Descubre cómo optimizar los tiempos de ejecución en musculación para mejorar el rendimiento a través de un enfoque personalizado.
En esta #1/4 Hora Neuro, abordamos la cuestión crucial de los tiempos de ejecución en musculación y su impacto en el rendimiento. A menudo representados por una serie de cuatro cifras (por ejemplo, 4010), los tiempos segmentan el movimiento en diferentes fases de contracción: excéntrica, isométrica y concéntrica. Este enfoque, popularizado por Charles Poliquin, permite enfocar el entrenamiento en regímenes de contracción específicos e influir en el rendimiento.
Más allá del aspecto mecánico, es esencial considerar la activación cortical y el sistema nervioso central. Cada tipo de contracción genera una estimulación diferente en el cerebro, lo que abre la puerta a una optimización personalizada del entrenamiento según las necesidades individuales del atleta.

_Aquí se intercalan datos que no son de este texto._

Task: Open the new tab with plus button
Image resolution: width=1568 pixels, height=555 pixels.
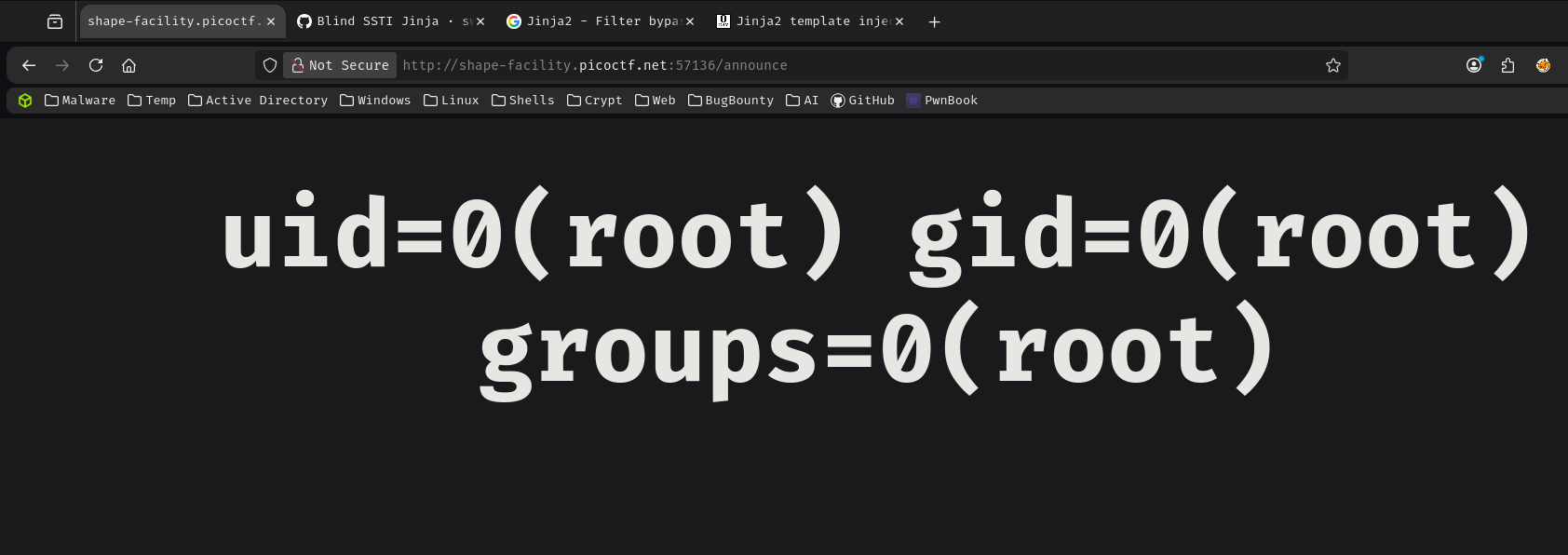Action: [934, 21]
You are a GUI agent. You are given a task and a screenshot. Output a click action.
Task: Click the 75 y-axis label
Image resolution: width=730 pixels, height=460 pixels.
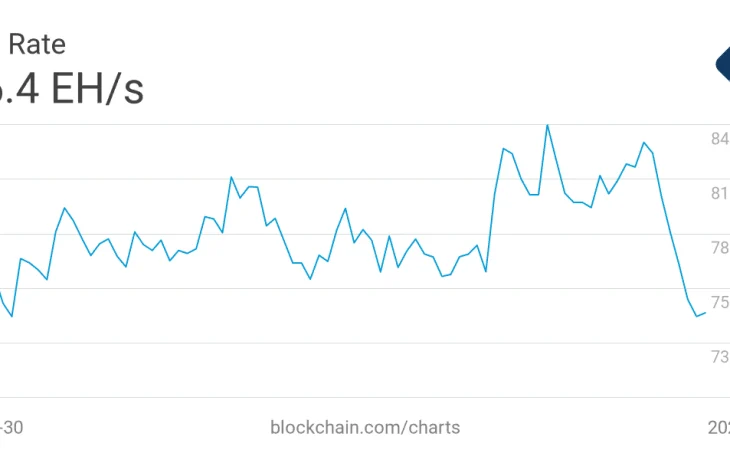tap(720, 302)
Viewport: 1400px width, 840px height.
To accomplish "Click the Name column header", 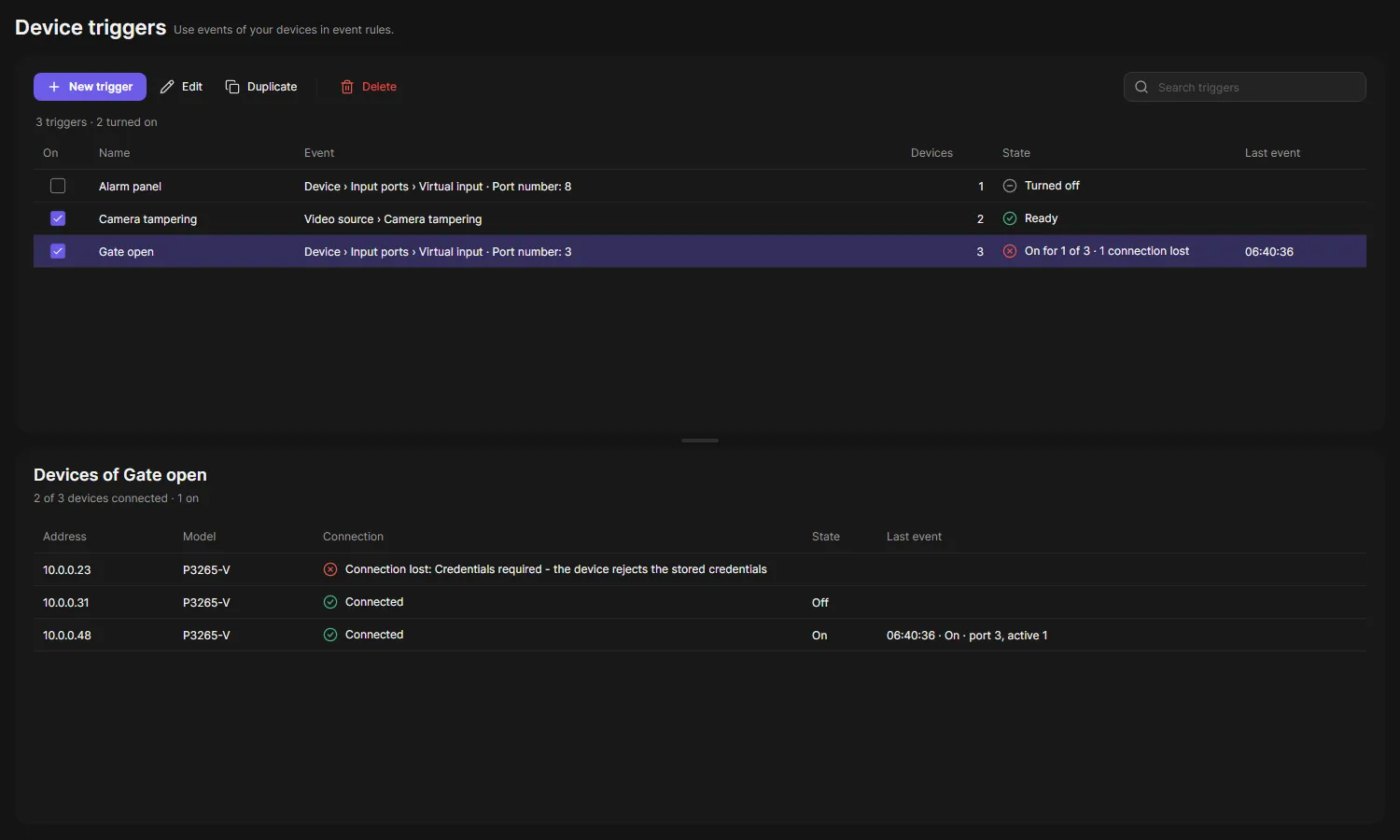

Los tiempos consisten en descomponer un movimiento según los regímenes de contracción. Un tiempo como 4010 significa: 4 segundos de fase excéntrica (descenso), 0 segundos de pausa en la parte baja, 1 segundo de fase concéntrica (subida) y 0 segundos de pausa en la parte alta. Al variar estos números, se pone énfasis en una fase particular del movimiento, permitiendo así apuntar a cualidades específicas.
Este método tiene sus raíces en los trabajos de Charles Poliquin, quien contribuyó significativamente a la popularización de la notación de cuatro cifras. Se utiliza comúnmente en diversos sistemas de entrenamiento, como el "entrenamiento tripásico", que alterna bloques de trabajo excéntrico, isométrico y concéntrico.
Cada tiempo y cada tipo de contracción (excéntrica, isométrica, concéntrica) inducen una activación cortical diferente. En otras palabras, el cerebro no reacciona de la misma manera según la fase del movimiento que se realice. Para el rendimiento, especialmente en preparación física, este aspecto es fundamental.
Por ejemplo, un tiempo rápido y explosivo se recomienda a menudo para desarrollar la potencia, mientras que un tiempo más lento (como 5 segundos por repetición) puede utilizarse para la fuerza. Sin embargo, el enfoque debe ser individualizado. Una contracción isométrica podría ser menos "amenazante" para el sistema nervioso que una contracción excéntrica o concéntrica, dependiendo del perfil del atleta.
Frente a esta complejidad neurofisiológica, se vuelve crucial adaptar el entrenamiento a las necesidades específicas de cada persona. En lugar de imponer un tiempo estándar como el 4010, es preferible realizar pruebas antes de la sesión para evaluar el estado del sistema nervioso del atleta.
Si una persona presenta una activación cortical considerada "amenazante" para su sistema nervioso, puede ser prudente comenzar con isometría antes de avanzar hacia lo excéntrico y lo concéntrico. El objetivo es siempre responder a las necesidades del momento, ya que el estado nervioso puede variar de un día a otro. Este enfoque "neuro-programado" permite optimizar las capacidades del atleta teniendo en cuenta su reactividad fisiológica.
En la preparación física general (PPG), se recomienda privilegiar una reflexión en términos de tiempo de trabajo por serie en lugar de encerrarse en tiempos estrictos. La utilización de pruebas previas a la sesión permite identificar el modo de contracción ideal para el atleta en un momento dado.
Por ejemplo, si un atleta responde mejor a lo excéntrico en un día determinado, debe integrarse en la sesión. A medida que se acercan las competiciones, la planificación debe volverse más estructurada y precisa, para maximizar el estado de forma el día D. La escucha del sistema nervioso y la adaptación diaria son las claves para una preparación física exitosa y efectiva.